(ABOUT THIS TASK): Every entry in the data below needs to be repeated exactly.

[Saved data entries]
════════
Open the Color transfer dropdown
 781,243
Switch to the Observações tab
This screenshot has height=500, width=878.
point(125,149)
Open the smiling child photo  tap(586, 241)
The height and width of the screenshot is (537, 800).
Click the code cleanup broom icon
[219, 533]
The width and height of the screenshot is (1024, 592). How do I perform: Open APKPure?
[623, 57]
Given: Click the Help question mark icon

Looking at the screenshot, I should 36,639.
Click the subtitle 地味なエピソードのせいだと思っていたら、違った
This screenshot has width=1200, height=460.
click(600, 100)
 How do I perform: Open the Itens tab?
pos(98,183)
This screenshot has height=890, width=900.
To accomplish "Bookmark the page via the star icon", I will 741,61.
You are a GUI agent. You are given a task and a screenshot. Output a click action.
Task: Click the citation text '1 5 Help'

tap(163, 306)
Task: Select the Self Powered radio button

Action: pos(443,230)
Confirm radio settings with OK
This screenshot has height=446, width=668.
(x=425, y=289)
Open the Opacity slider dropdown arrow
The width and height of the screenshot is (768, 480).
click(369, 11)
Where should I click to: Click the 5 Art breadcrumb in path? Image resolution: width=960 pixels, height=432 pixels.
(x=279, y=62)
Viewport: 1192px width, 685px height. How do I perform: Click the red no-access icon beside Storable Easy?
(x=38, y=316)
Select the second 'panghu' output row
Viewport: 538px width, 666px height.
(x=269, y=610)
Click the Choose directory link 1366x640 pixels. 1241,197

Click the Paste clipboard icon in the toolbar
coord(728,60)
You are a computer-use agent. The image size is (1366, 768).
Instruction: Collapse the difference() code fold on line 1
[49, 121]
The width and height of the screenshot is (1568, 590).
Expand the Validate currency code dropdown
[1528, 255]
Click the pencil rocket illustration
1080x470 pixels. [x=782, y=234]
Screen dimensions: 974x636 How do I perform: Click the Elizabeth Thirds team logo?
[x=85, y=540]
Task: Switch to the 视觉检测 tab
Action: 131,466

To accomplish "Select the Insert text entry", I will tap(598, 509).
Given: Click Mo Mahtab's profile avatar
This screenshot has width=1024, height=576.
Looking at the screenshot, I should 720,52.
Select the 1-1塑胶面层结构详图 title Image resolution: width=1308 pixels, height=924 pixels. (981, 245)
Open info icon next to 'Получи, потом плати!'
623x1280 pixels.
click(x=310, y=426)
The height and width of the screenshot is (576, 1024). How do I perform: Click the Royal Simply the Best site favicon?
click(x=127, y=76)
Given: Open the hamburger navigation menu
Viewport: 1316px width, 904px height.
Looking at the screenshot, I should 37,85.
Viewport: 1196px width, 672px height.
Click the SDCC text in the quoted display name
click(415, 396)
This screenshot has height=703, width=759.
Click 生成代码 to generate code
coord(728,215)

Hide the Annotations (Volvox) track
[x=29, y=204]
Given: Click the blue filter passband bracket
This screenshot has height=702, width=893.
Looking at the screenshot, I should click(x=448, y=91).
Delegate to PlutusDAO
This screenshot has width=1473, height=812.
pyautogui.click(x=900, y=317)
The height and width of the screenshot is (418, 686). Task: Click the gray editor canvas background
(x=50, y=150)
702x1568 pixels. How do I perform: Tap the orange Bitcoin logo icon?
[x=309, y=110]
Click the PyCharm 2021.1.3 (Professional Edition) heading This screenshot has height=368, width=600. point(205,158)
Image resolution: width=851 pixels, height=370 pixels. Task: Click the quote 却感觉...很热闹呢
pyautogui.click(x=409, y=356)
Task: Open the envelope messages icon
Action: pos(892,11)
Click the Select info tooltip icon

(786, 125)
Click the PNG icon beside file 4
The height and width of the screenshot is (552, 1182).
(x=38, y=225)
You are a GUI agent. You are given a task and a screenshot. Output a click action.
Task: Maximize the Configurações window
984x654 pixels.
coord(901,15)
════════
(TASK RESULT):
Open the Color transfer dropdown
 781,243
Switch to the Observações tab
This screenshot has height=500, width=878.
point(125,149)
Open the smiling child photo  tap(586, 241)
The height and width of the screenshot is (537, 800).
Click the code cleanup broom icon
[219, 533]
The width and height of the screenshot is (1024, 592). How do I perform: Open APKPure?
[623, 57]
Given: Click the Help question mark icon

Looking at the screenshot, I should 36,639.
Click the subtitle 地味なエピソードのせいだと思っていたら、違った
This screenshot has width=1200, height=460.
click(600, 100)
 How do I perform: Open the Itens tab?
pos(98,183)
This screenshot has height=890, width=900.
To accomplish "Bookmark the page via the star icon", I will 741,61.
You are a GUI agent. You are given a task and a screenshot. Output a click action.
Task: Click the citation text '1 5 Help'

tap(163, 306)
Task: Select the Self Powered radio button

Action: pos(443,230)
Confirm radio settings with OK
This screenshot has height=446, width=668.
(x=425, y=289)
Open the Opacity slider dropdown arrow
The width and height of the screenshot is (768, 480).
click(369, 11)
Where should I click to: Click the 5 Art breadcrumb in path? Image resolution: width=960 pixels, height=432 pixels.
(x=279, y=62)
Viewport: 1192px width, 685px height. How do I perform: Click the red no-access icon beside Storable Easy?
(x=38, y=316)
Select the second 'panghu' output row
Viewport: 538px width, 666px height.
(x=269, y=610)
Click the Choose directory link 1366x640 pixels. 1241,197

Click the Paste clipboard icon in the toolbar
coord(728,60)
You are a computer-use agent. The image size is (1366, 768).
Instruction: Collapse the difference() code fold on line 1
[49, 121]
The width and height of the screenshot is (1568, 590).
Expand the Validate currency code dropdown
[1528, 255]
Click the pencil rocket illustration
1080x470 pixels. [x=782, y=234]
Screen dimensions: 974x636 How do I perform: Click the Elizabeth Thirds team logo?
[x=85, y=540]
Task: Switch to the 视觉检测 tab
Action: 131,466

To accomplish "Select the Insert text entry", I will tap(598, 509).
Given: Click Mo Mahtab's profile avatar
This screenshot has width=1024, height=576.
Looking at the screenshot, I should 720,52.
Select the 1-1塑胶面层结构详图 title Image resolution: width=1308 pixels, height=924 pixels. (981, 245)
Open info icon next to 'Получи, потом плати!'
623x1280 pixels.
click(x=310, y=426)
The height and width of the screenshot is (576, 1024). How do I perform: Click the Royal Simply the Best site favicon?
click(x=127, y=76)
Given: Open the hamburger navigation menu
Viewport: 1316px width, 904px height.
Looking at the screenshot, I should 37,85.
Viewport: 1196px width, 672px height.
Click the SDCC text in the quoted display name
click(415, 396)
This screenshot has height=703, width=759.
Click 生成代码 to generate code
coord(728,215)

Hide the Annotations (Volvox) track
[x=29, y=204]
Given: Click the blue filter passband bracket
This screenshot has height=702, width=893.
Looking at the screenshot, I should click(x=448, y=91).
Delegate to PlutusDAO
This screenshot has width=1473, height=812.
pyautogui.click(x=900, y=317)
The height and width of the screenshot is (418, 686). Task: Click the gray editor canvas background
(x=50, y=150)
702x1568 pixels. How do I perform: Tap the orange Bitcoin logo icon?
[x=309, y=110]
Click the PyCharm 2021.1.3 (Professional Edition) heading This screenshot has height=368, width=600. point(205,158)
Image resolution: width=851 pixels, height=370 pixels. Task: Click the quote 却感觉...很热闹呢
pyautogui.click(x=409, y=356)
Task: Open the envelope messages icon
Action: pos(892,11)
Click the Select info tooltip icon

(786, 125)
Click the PNG icon beside file 4
The height and width of the screenshot is (552, 1182).
(x=38, y=225)
You are a GUI agent. You are given a task and a screenshot. Output a click action.
Task: Maximize the Configurações window
984x654 pixels.
coord(901,15)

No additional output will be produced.